(WHAT IS BEING ASKED): Reproduce each of the following entries line for line, with no changes.

Dataset items:
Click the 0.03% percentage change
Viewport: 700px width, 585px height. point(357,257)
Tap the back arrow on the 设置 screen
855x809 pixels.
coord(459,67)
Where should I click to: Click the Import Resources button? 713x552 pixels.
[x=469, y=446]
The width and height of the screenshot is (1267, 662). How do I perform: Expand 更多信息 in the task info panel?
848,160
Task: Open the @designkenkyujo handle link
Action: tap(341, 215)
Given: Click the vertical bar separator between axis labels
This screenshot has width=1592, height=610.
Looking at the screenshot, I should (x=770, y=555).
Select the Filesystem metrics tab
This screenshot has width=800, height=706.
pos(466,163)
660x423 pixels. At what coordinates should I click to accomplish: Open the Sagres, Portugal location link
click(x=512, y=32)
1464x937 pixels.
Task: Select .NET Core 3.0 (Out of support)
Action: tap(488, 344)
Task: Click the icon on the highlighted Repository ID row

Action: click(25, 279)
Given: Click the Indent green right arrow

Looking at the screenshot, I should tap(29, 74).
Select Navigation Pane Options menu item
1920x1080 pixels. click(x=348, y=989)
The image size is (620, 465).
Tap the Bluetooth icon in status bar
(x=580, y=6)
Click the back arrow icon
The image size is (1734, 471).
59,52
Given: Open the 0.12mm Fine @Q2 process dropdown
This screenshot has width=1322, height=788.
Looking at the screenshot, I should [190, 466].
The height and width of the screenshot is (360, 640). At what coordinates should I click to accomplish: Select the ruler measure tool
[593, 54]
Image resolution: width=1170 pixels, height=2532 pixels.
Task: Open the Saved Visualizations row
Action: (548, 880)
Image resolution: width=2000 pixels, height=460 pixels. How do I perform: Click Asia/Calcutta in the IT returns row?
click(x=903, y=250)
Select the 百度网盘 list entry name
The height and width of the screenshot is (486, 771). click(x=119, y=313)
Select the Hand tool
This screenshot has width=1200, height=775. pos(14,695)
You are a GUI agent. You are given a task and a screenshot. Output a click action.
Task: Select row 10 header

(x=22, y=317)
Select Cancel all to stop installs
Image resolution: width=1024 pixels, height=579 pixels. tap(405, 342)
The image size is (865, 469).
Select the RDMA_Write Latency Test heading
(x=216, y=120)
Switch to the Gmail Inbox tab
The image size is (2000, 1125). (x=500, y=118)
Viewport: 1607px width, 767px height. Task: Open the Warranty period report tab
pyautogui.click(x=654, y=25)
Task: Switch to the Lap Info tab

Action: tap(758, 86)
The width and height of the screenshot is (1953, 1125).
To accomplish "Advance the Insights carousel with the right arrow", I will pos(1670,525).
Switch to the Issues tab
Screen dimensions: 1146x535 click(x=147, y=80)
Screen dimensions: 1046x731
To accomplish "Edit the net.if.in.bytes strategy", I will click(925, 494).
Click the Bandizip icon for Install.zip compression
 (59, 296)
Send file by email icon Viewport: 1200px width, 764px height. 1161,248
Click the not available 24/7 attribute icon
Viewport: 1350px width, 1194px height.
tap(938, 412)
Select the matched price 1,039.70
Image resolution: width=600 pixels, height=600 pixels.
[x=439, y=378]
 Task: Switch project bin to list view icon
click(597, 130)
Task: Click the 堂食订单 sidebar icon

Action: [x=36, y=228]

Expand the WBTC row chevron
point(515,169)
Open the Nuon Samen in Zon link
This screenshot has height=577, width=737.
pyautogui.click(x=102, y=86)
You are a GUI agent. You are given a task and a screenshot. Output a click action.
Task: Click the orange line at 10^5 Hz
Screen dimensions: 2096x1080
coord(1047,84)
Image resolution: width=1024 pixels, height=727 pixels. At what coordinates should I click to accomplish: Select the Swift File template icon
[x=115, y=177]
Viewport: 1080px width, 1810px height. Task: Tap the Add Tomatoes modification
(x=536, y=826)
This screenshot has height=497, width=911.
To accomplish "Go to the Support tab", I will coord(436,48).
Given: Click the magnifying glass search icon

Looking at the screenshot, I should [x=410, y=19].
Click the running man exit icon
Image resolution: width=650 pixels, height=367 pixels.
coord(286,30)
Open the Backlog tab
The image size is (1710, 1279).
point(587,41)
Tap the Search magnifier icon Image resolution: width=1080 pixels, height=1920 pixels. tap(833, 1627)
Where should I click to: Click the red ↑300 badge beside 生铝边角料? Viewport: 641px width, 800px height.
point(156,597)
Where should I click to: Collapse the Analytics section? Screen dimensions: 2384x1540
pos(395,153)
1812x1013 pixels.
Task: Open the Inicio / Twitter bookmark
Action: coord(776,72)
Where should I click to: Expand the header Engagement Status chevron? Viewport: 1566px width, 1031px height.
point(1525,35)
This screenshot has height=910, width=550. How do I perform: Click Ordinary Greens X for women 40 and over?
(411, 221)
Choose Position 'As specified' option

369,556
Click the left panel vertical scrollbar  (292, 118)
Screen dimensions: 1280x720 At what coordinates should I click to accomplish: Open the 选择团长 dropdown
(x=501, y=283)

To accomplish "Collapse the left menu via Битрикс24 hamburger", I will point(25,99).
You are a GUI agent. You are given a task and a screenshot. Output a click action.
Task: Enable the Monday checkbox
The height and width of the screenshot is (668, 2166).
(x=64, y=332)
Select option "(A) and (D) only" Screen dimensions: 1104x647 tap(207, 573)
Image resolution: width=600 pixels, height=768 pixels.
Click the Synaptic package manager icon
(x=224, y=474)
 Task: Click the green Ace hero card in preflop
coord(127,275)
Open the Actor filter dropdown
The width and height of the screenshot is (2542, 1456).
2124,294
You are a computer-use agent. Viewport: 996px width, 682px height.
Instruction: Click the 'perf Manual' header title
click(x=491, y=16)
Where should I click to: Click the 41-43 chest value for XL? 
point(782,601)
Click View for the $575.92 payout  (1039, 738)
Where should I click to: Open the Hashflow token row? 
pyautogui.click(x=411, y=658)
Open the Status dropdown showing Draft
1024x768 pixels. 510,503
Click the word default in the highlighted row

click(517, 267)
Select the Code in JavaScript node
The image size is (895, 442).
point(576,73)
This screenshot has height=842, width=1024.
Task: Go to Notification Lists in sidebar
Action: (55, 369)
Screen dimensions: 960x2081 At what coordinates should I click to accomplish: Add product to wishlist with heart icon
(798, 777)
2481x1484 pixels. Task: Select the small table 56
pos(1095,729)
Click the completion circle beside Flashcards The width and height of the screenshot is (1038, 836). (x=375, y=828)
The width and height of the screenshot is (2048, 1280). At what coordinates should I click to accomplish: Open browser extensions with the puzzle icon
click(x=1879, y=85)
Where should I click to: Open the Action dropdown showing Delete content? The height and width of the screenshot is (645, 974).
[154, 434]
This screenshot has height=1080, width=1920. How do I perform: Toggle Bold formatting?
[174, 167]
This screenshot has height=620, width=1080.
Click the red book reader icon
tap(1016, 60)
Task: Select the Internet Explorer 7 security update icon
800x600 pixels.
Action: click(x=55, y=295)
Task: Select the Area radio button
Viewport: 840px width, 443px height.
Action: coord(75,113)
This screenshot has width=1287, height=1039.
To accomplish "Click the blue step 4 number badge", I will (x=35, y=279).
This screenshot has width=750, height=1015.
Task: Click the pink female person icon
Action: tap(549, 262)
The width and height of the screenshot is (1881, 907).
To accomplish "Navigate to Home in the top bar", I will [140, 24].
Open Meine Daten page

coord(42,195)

(RESPONSE TO THE EXERCISE):
Click the 0.03% percentage change
Viewport: 700px width, 585px height. point(357,257)
Tap the back arrow on the 设置 screen
855x809 pixels.
coord(459,67)
Where should I click to: Click the Import Resources button? 713x552 pixels.
[x=469, y=446]
The width and height of the screenshot is (1267, 662). How do I perform: Expand 更多信息 in the task info panel?
848,160
Task: Open the @designkenkyujo handle link
Action: tap(341, 215)
Given: Click the vertical bar separator between axis labels
This screenshot has width=1592, height=610.
Looking at the screenshot, I should (x=770, y=555).
Select the Filesystem metrics tab
This screenshot has width=800, height=706.
pos(466,163)
660x423 pixels. At what coordinates should I click to accomplish: Open the Sagres, Portugal location link
click(x=512, y=32)
1464x937 pixels.
Task: Select .NET Core 3.0 (Out of support)
Action: tap(488, 344)
Task: Click the icon on the highlighted Repository ID row

Action: click(25, 279)
Given: Click the Indent green right arrow

Looking at the screenshot, I should tap(29, 74).
Select Navigation Pane Options menu item
1920x1080 pixels. click(x=348, y=989)
The image size is (620, 465).
Tap the Bluetooth icon in status bar
(x=580, y=6)
Click the back arrow icon
The image size is (1734, 471).
59,52
Given: Open the 0.12mm Fine @Q2 process dropdown
This screenshot has width=1322, height=788.
Looking at the screenshot, I should [190, 466].
The height and width of the screenshot is (360, 640). At what coordinates should I click to accomplish: Select the ruler measure tool
[593, 54]
Image resolution: width=1170 pixels, height=2532 pixels.
Task: Open the Saved Visualizations row
Action: (548, 880)
Image resolution: width=2000 pixels, height=460 pixels. How do I perform: Click Asia/Calcutta in the IT returns row?
click(x=903, y=250)
Select the 百度网盘 list entry name
The height and width of the screenshot is (486, 771). click(x=119, y=313)
Select the Hand tool
This screenshot has width=1200, height=775. pos(14,695)
You are a GUI agent. You are given a task and a screenshot. Output a click action.
Task: Select row 10 header

(x=22, y=317)
Select Cancel all to stop installs
Image resolution: width=1024 pixels, height=579 pixels. tap(405, 342)
The image size is (865, 469).
Select the RDMA_Write Latency Test heading
(x=216, y=120)
Switch to the Gmail Inbox tab
The image size is (2000, 1125). (x=500, y=118)
Viewport: 1607px width, 767px height. Task: Open the Warranty period report tab
pyautogui.click(x=654, y=25)
Task: Switch to the Lap Info tab

Action: tap(758, 86)
The width and height of the screenshot is (1953, 1125).
To accomplish "Advance the Insights carousel with the right arrow", I will pos(1670,525).
Switch to the Issues tab
Screen dimensions: 1146x535 click(x=147, y=80)
Screen dimensions: 1046x731
To accomplish "Edit the net.if.in.bytes strategy", I will click(925, 494).
Click the Bandizip icon for Install.zip compression
 (59, 296)
Send file by email icon Viewport: 1200px width, 764px height. 1161,248
Click the not available 24/7 attribute icon
Viewport: 1350px width, 1194px height.
tap(938, 412)
Select the matched price 1,039.70
Image resolution: width=600 pixels, height=600 pixels.
[x=439, y=378]
 Task: Switch project bin to list view icon
click(597, 130)
Task: Click the 堂食订单 sidebar icon

Action: [x=36, y=228]

Expand the WBTC row chevron
point(515,169)
Open the Nuon Samen in Zon link
This screenshot has height=577, width=737.
pyautogui.click(x=102, y=86)
You are a GUI agent. You are given a task and a screenshot. Output a click action.
Task: Click the orange line at 10^5 Hz
Screen dimensions: 2096x1080
coord(1047,84)
Image resolution: width=1024 pixels, height=727 pixels. At what coordinates should I click to accomplish: Select the Swift File template icon
[x=115, y=177]
Viewport: 1080px width, 1810px height. Task: Tap the Add Tomatoes modification
(x=536, y=826)
This screenshot has height=497, width=911.
To accomplish "Go to the Support tab", I will coord(436,48).
Given: Click the magnifying glass search icon

Looking at the screenshot, I should [x=410, y=19].
Click the running man exit icon
Image resolution: width=650 pixels, height=367 pixels.
coord(286,30)
Open the Backlog tab
The image size is (1710, 1279).
point(587,41)
Tap the Search magnifier icon Image resolution: width=1080 pixels, height=1920 pixels. tap(833, 1627)
Where should I click to: Click the red ↑300 badge beside 生铝边角料? Viewport: 641px width, 800px height.
point(156,597)
Where should I click to: Collapse the Analytics section? Screen dimensions: 2384x1540
pos(395,153)
1812x1013 pixels.
Task: Open the Inicio / Twitter bookmark
Action: coord(776,72)
Where should I click to: Expand the header Engagement Status chevron? Viewport: 1566px width, 1031px height.
point(1525,35)
This screenshot has height=910, width=550. How do I perform: Click Ordinary Greens X for women 40 and over?
(411, 221)
Choose Position 'As specified' option

369,556
Click the left panel vertical scrollbar  (292, 118)
Screen dimensions: 1280x720 At what coordinates should I click to accomplish: Open the 选择团长 dropdown
(x=501, y=283)

To accomplish "Collapse the left menu via Битрикс24 hamburger", I will point(25,99).
You are a GUI agent. You are given a task and a screenshot. Output a click action.
Task: Enable the Monday checkbox
The height and width of the screenshot is (668, 2166).
(x=64, y=332)
Select option "(A) and (D) only" Screen dimensions: 1104x647 tap(207, 573)
Image resolution: width=600 pixels, height=768 pixels.
Click the Synaptic package manager icon
(x=224, y=474)
 Task: Click the green Ace hero card in preflop
coord(127,275)
Open the Actor filter dropdown
The width and height of the screenshot is (2542, 1456).
2124,294
You are a computer-use agent. Viewport: 996px width, 682px height.
Instruction: Click the 'perf Manual' header title
click(x=491, y=16)
Where should I click to: Click the 41-43 chest value for XL? 
point(782,601)
Click View for the $575.92 payout  (1039, 738)
Where should I click to: Open the Hashflow token row? 
pyautogui.click(x=411, y=658)
Open the Status dropdown showing Draft
1024x768 pixels. 510,503
Click the word default in the highlighted row

click(517, 267)
Select the Code in JavaScript node
The image size is (895, 442).
point(576,73)
This screenshot has height=842, width=1024.
Task: Go to Notification Lists in sidebar
Action: (55, 369)
Screen dimensions: 960x2081 At what coordinates should I click to accomplish: Add product to wishlist with heart icon
(798, 777)
2481x1484 pixels. Task: Select the small table 56
pos(1095,729)
Click the completion circle beside Flashcards The width and height of the screenshot is (1038, 836). (x=375, y=828)
The width and height of the screenshot is (2048, 1280). At what coordinates should I click to accomplish: Open browser extensions with the puzzle icon
click(x=1879, y=85)
Where should I click to: Open the Action dropdown showing Delete content? The height and width of the screenshot is (645, 974).
[154, 434]
This screenshot has height=1080, width=1920. How do I perform: Toggle Bold formatting?
[174, 167]
This screenshot has height=620, width=1080.
Click the red book reader icon
tap(1016, 60)
Task: Select the Internet Explorer 7 security update icon
800x600 pixels.
Action: click(x=55, y=295)
Task: Select the Area radio button
Viewport: 840px width, 443px height.
Action: coord(75,113)
This screenshot has width=1287, height=1039.
To accomplish "Click the blue step 4 number badge", I will (x=35, y=279).
This screenshot has width=750, height=1015.
Task: Click the pink female person icon
Action: tap(549, 262)
The width and height of the screenshot is (1881, 907).
To accomplish "Navigate to Home in the top bar", I will [140, 24].
Open Meine Daten page

coord(42,195)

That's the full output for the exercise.